Minerva Project supports a view proposed by Benjamin Franklin and Thomas Jefferson more than two centuries ago. Their view advocates usefulness or “practical” knowledge; knowledge acquired to serve the country and humankind. This is why Minerva Project offers education centered around teaching students concepts and skills that nurture better decision-making in their professional, civic and personal lives.

Educational approach 

Minerva's educational approach is centered on three pillars, developed based on decades of research on the science of learning: an interdisciplinary curriculum; fully active learning pedagogy; and outcomes-based assessment. Minerva's proprietary virtual learning environment, Forum, is designed to facilitate these three components. The approach has been lauded as a potential model for the future of higher education, particularly during the COVID-19 pandemic.
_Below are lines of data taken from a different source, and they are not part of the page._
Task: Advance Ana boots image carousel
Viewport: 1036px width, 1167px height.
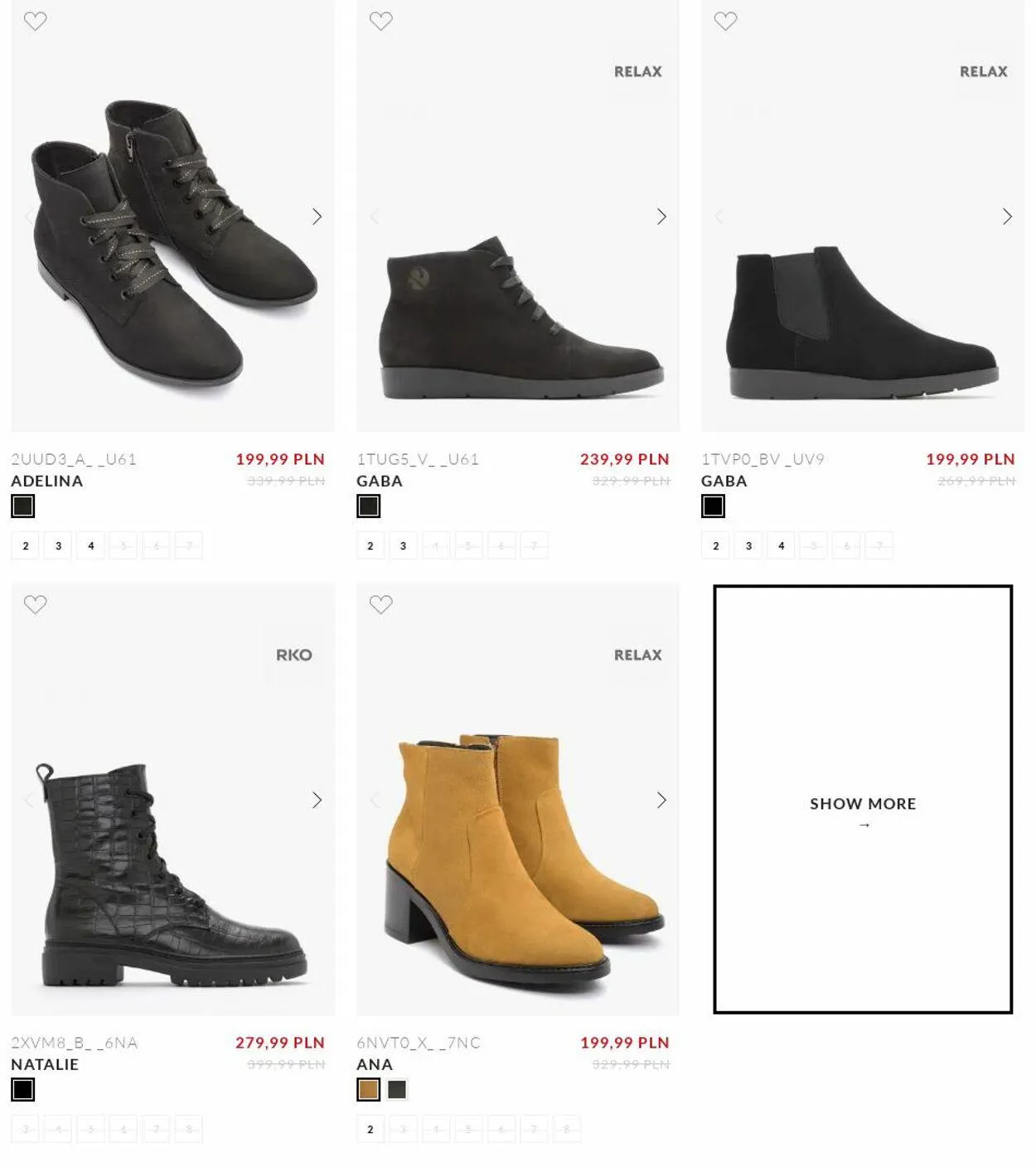Action: [661, 800]
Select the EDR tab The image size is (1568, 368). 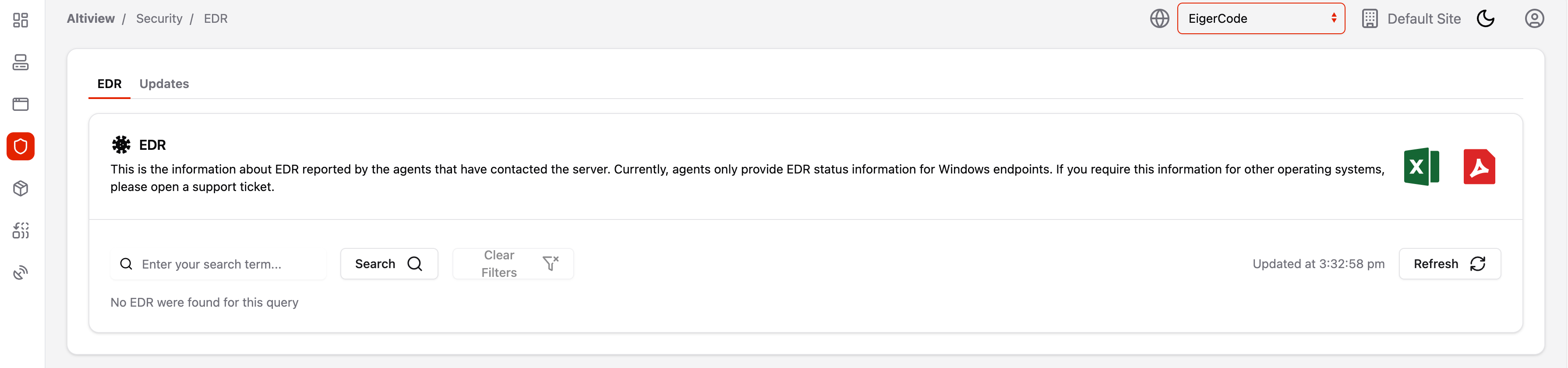click(x=109, y=84)
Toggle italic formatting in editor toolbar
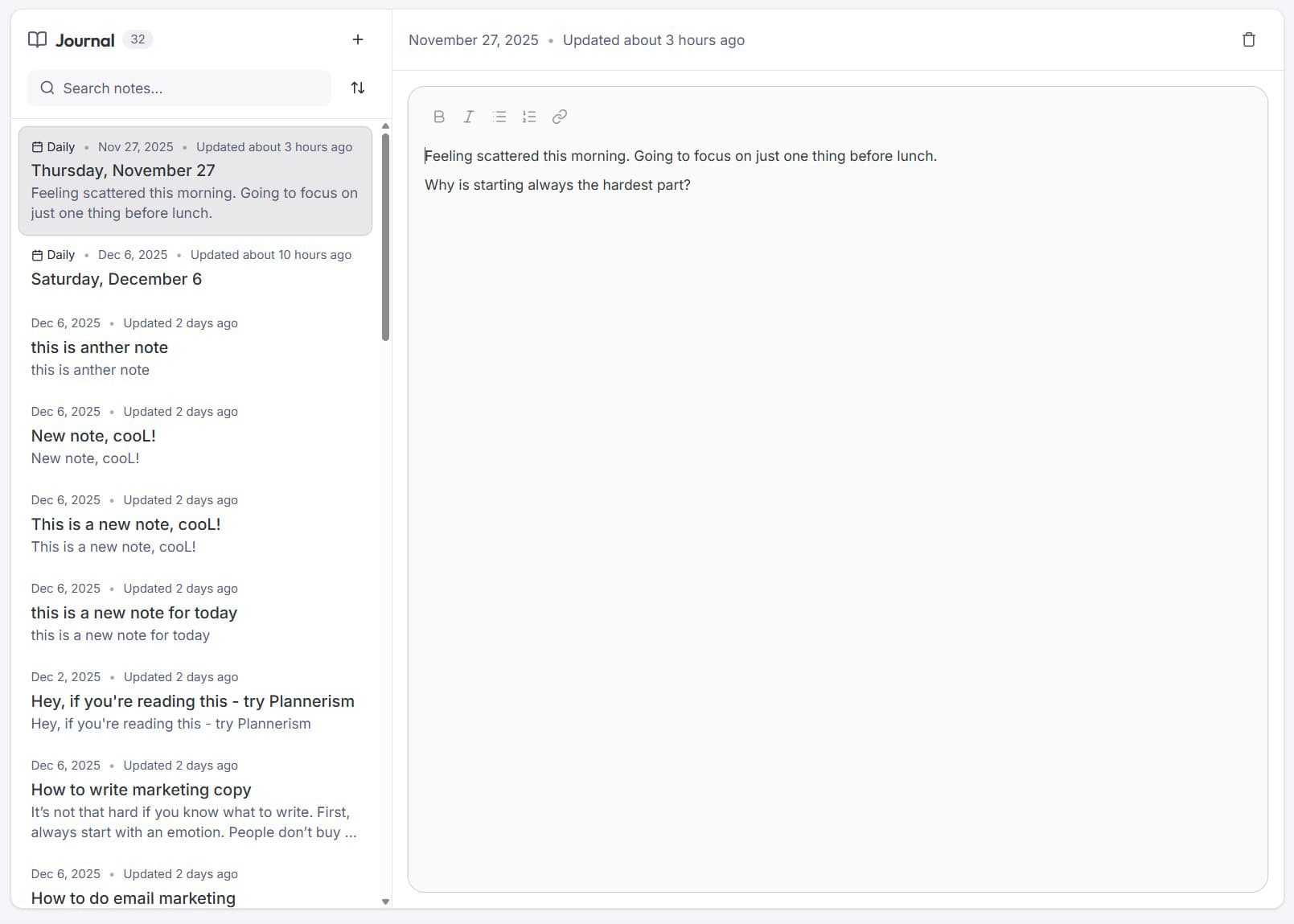Image resolution: width=1294 pixels, height=924 pixels. 469,117
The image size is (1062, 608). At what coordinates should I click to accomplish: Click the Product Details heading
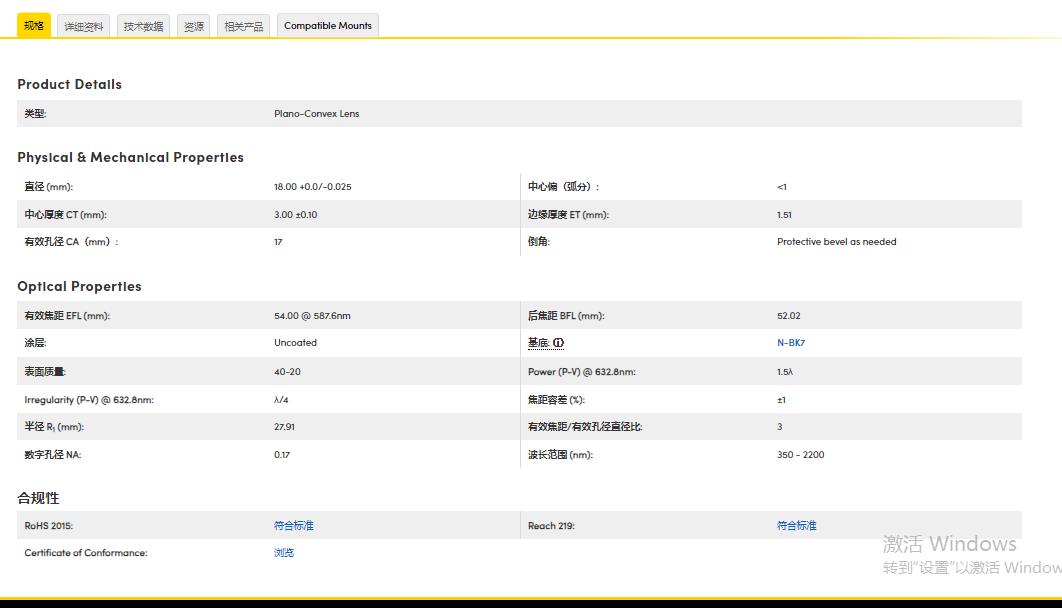(70, 85)
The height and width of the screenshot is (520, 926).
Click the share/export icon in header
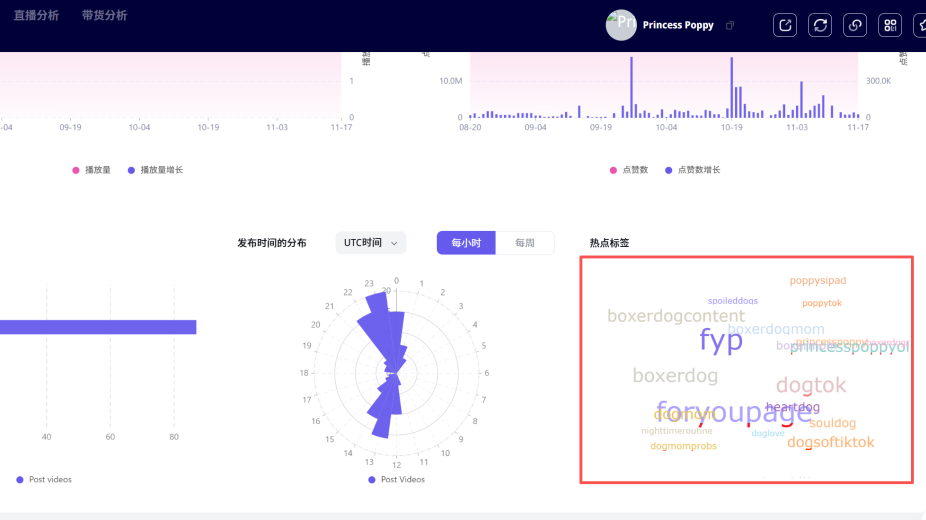coord(785,25)
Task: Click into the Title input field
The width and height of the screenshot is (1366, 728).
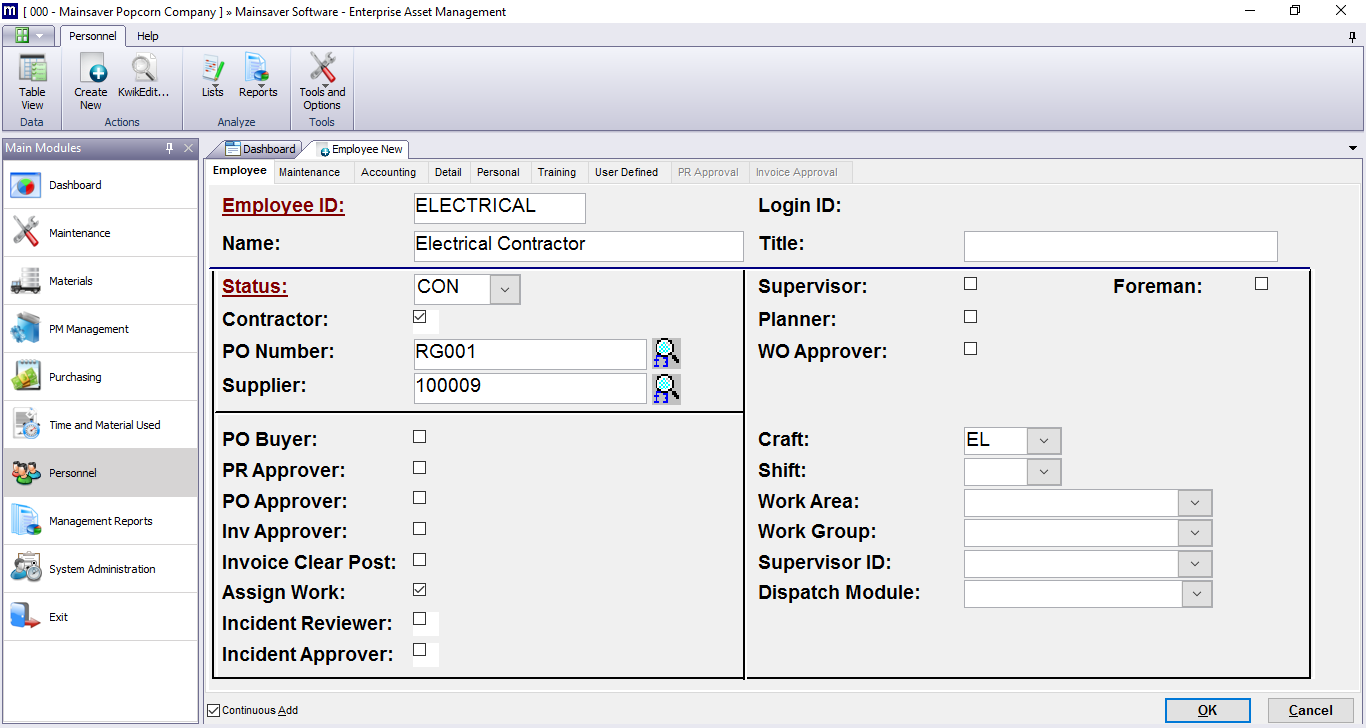Action: 1120,246
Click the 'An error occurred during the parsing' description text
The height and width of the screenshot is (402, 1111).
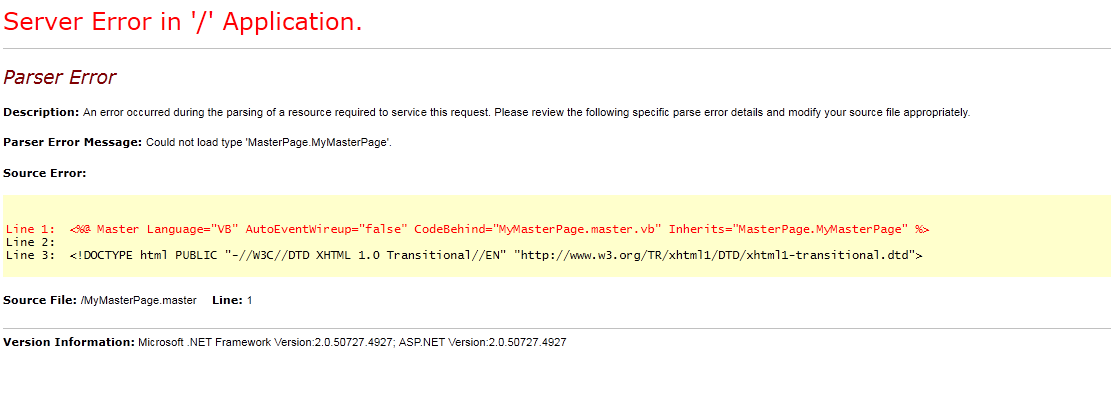526,112

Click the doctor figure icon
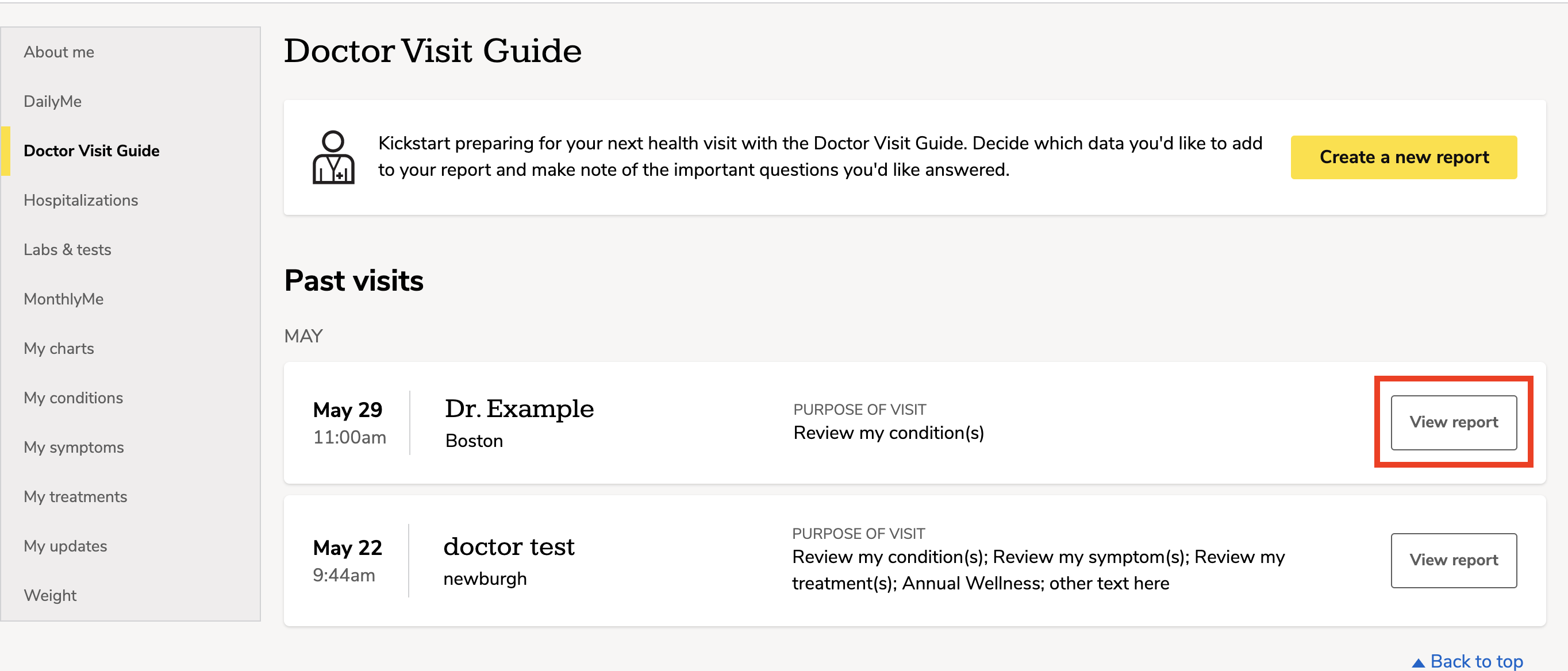[333, 157]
The interdisciplinary curriculum is structured to introduce transferrable skills such as critical thinking and problem-solving, then reinforce them over time, through practical application across multiple courses and contexts. The curriculum gives learners the tools to think systematically and approach problems critically and creatively.

The fully active learning pedagogy is a set of instructional practices that maximizes learner engagement, supported by functionalities of Forum such as Talk Time. Rather than the traditional focus on lectures and information dissemination, Fully Active Learning promotes a deeper grasp of the concepts being taught. Classes are constructed using a range of collaborative activities, including Socratic discussion, live polling, breakout groups, debate, role-playing, and simulations, among others. Instructors guide each session, emphasizing learner participation, group discourse, and project-based applications.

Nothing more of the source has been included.